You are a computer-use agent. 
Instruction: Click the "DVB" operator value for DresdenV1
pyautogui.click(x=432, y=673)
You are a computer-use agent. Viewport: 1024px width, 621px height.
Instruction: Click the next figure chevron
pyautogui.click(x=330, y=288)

───

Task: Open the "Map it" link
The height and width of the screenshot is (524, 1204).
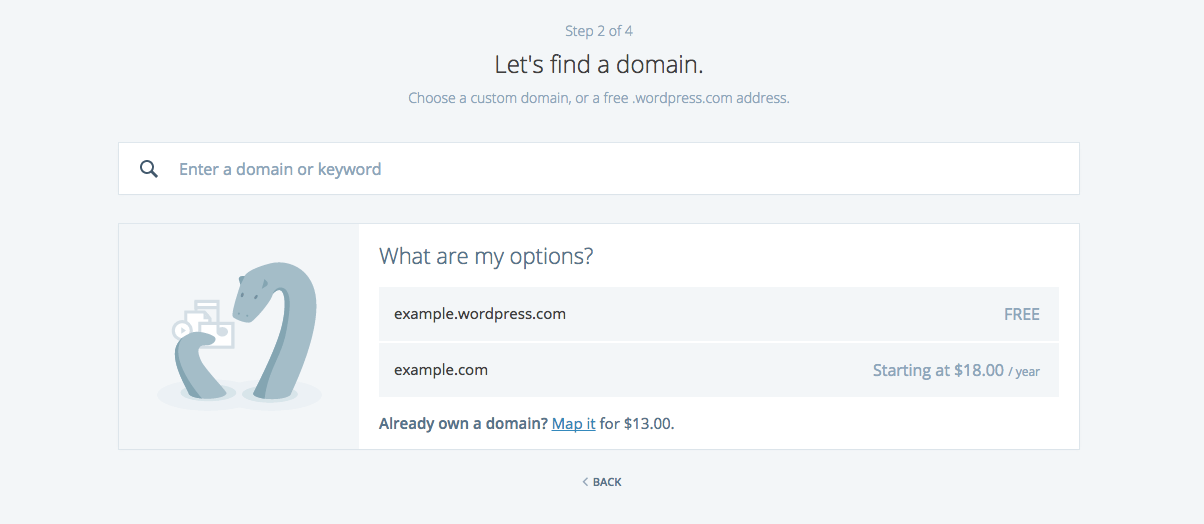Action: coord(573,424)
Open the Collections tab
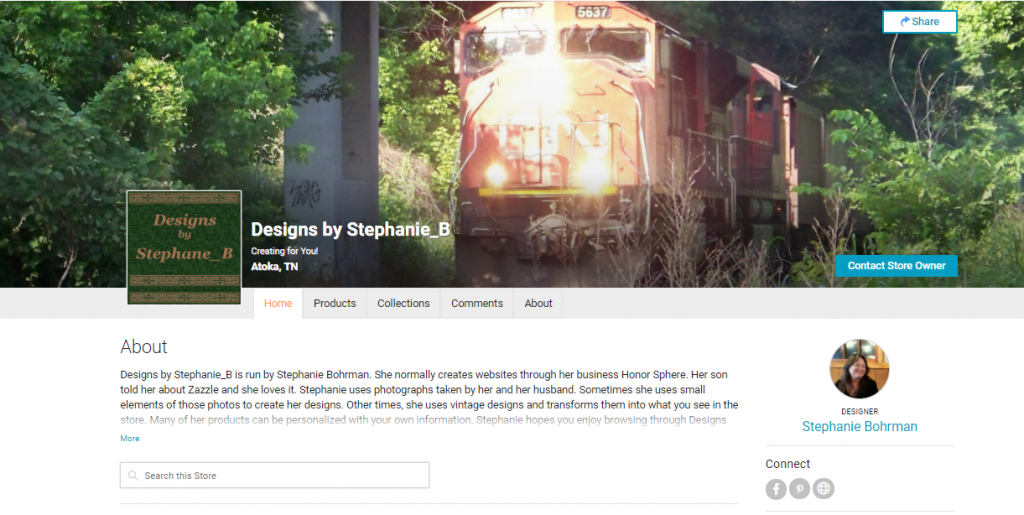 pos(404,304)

───

◆ **TASK TO COMPLETE**: Search the listing above for the string "agent" and return each line it appears on.

◆ **PROBLEM SOLUTION**:
You are a computer-use agent. 
You are a computer-use agent. Viewport: 1024px width, 621px height.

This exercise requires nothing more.